══ RECORDED DATA ══

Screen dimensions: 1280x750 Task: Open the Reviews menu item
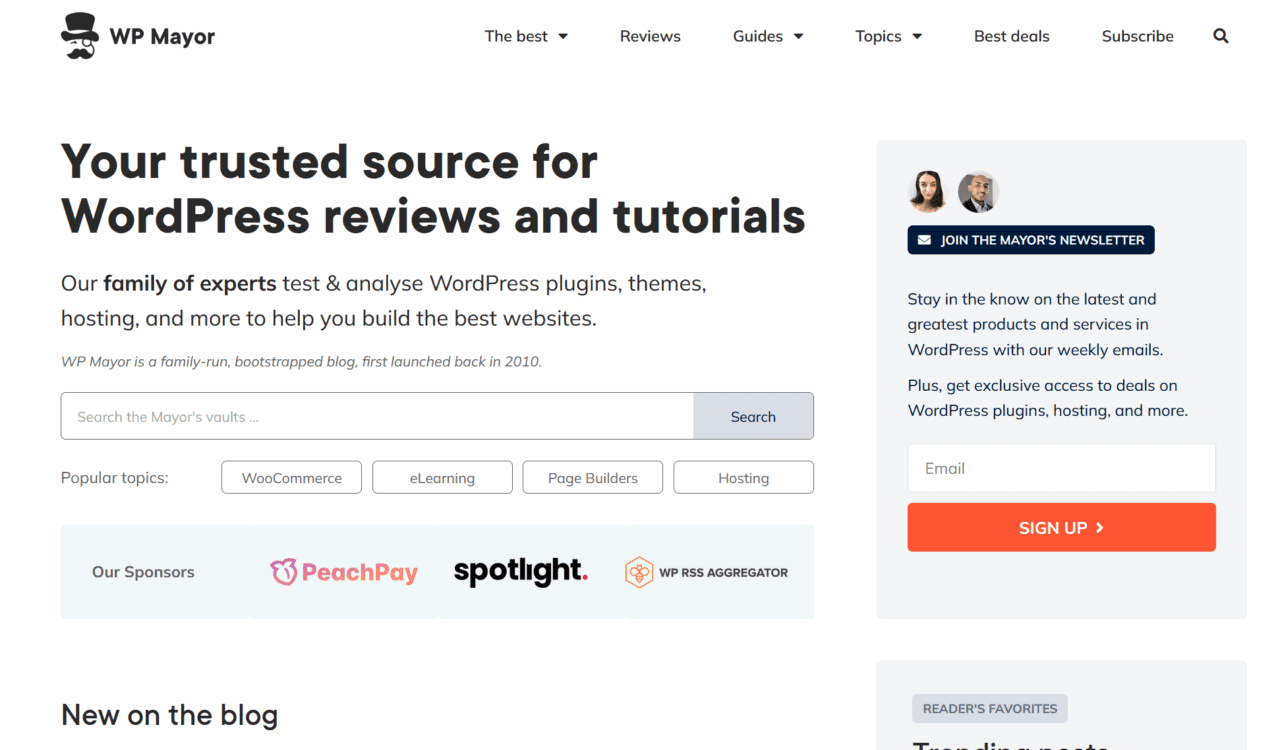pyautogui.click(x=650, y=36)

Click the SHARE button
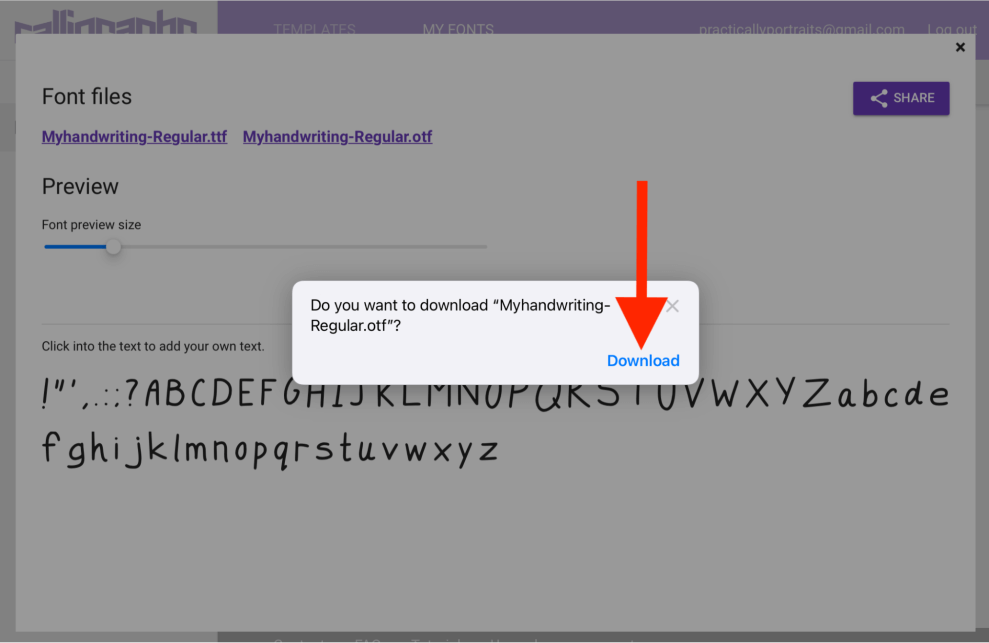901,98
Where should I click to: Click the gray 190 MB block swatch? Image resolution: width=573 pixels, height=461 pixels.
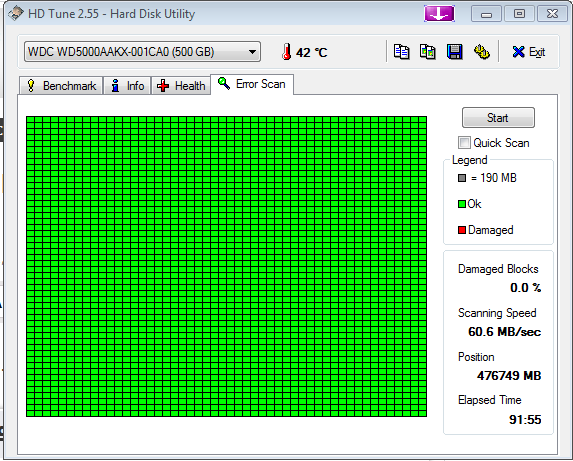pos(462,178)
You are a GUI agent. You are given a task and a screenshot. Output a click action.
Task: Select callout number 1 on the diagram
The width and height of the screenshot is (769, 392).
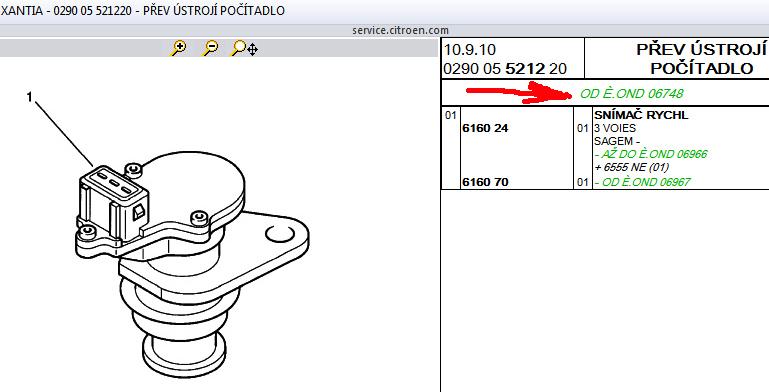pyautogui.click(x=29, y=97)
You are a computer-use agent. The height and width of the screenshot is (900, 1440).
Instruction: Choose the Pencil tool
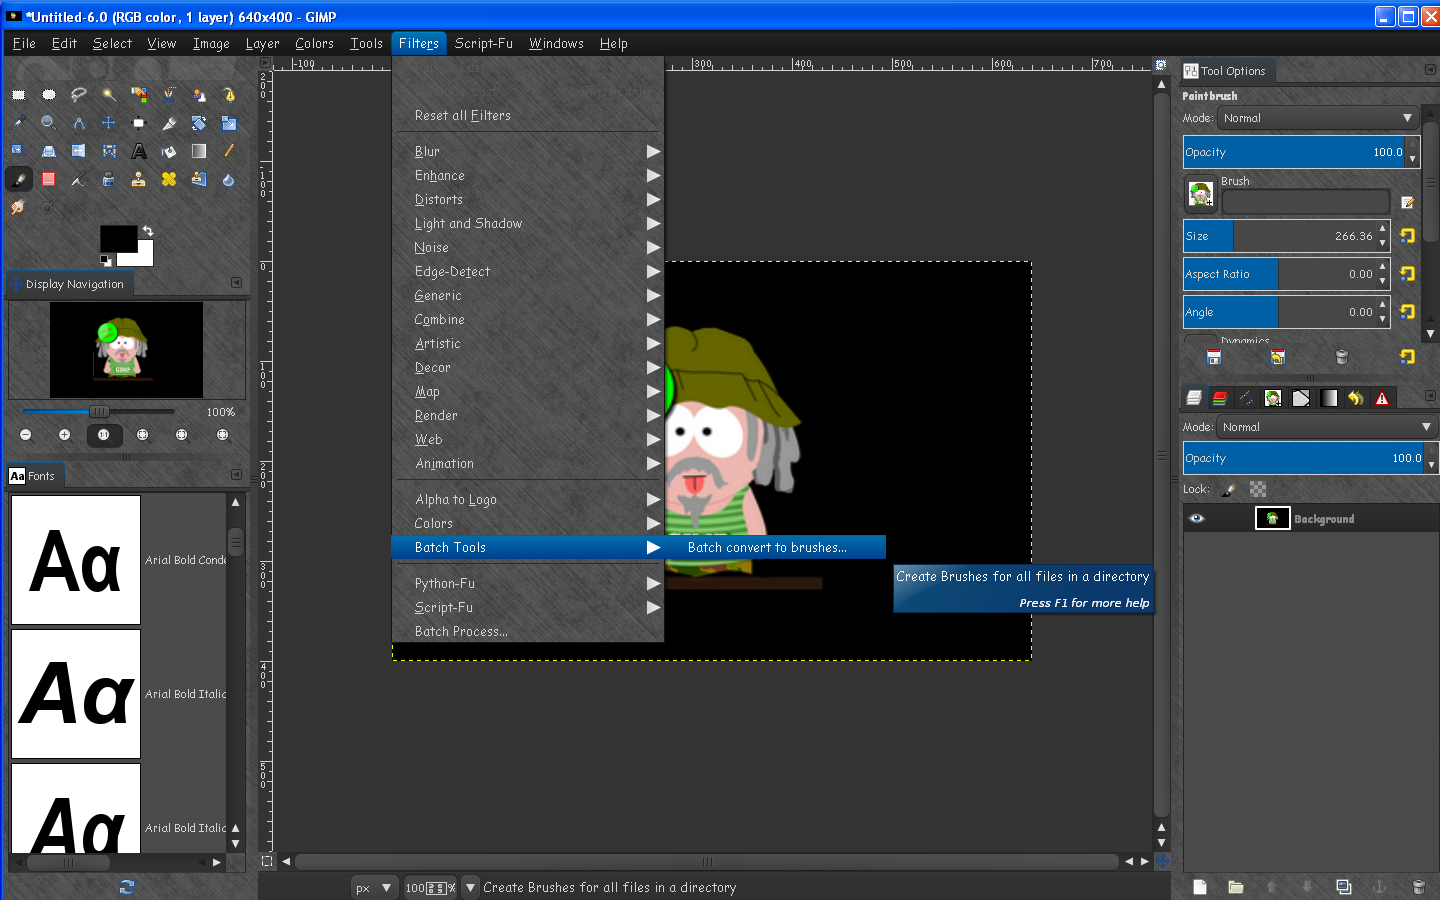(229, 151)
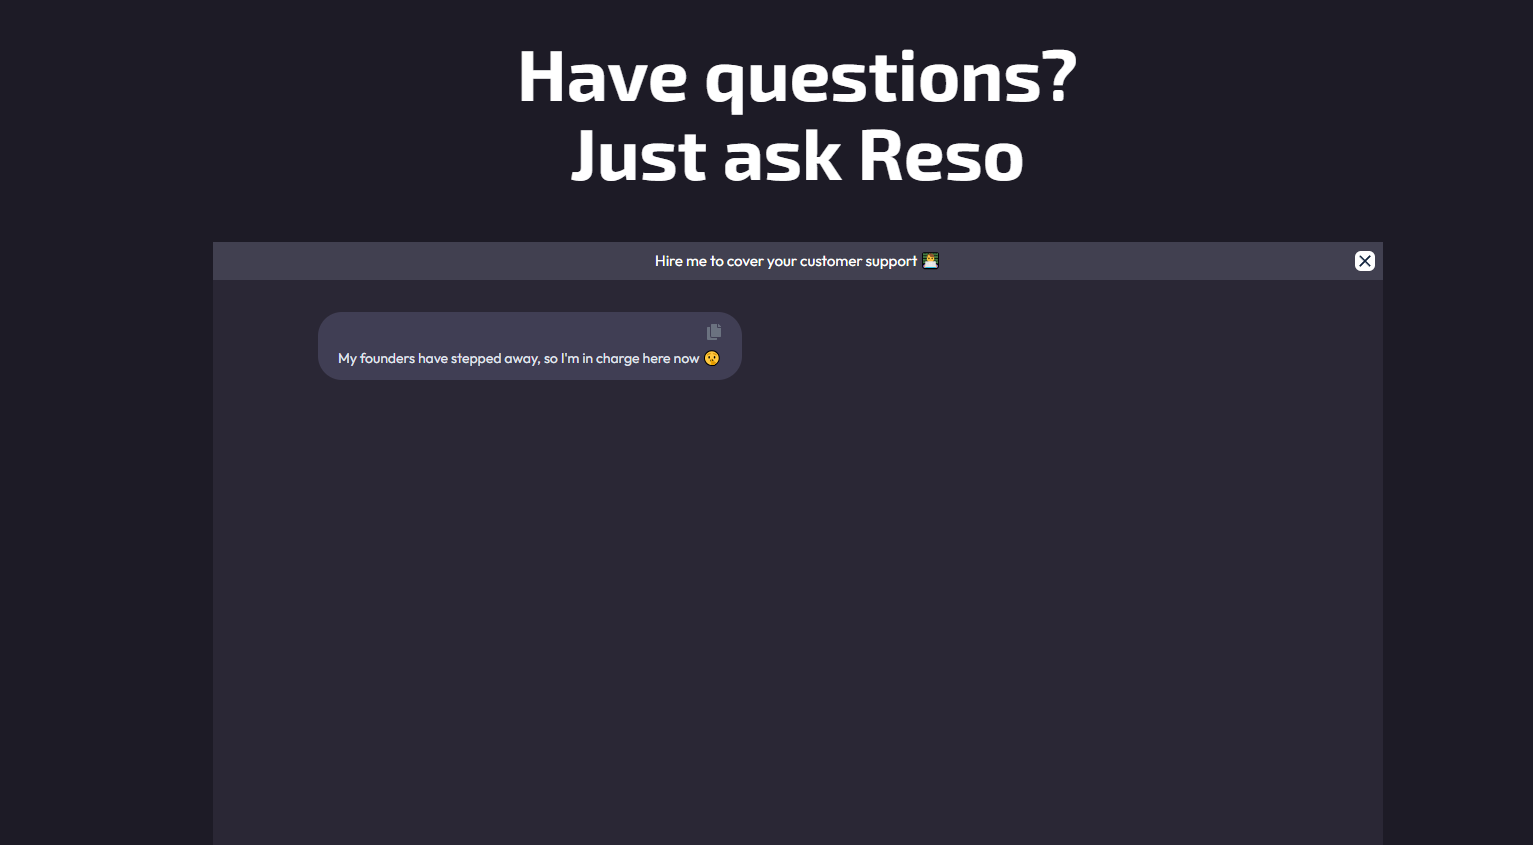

═══

- [HOW TO COMPLETE THIS TASK]:
What is the number of lines in the data that hold the word "agent"? Reply with that number and nothing else.

- [TASK ANSWER]:
2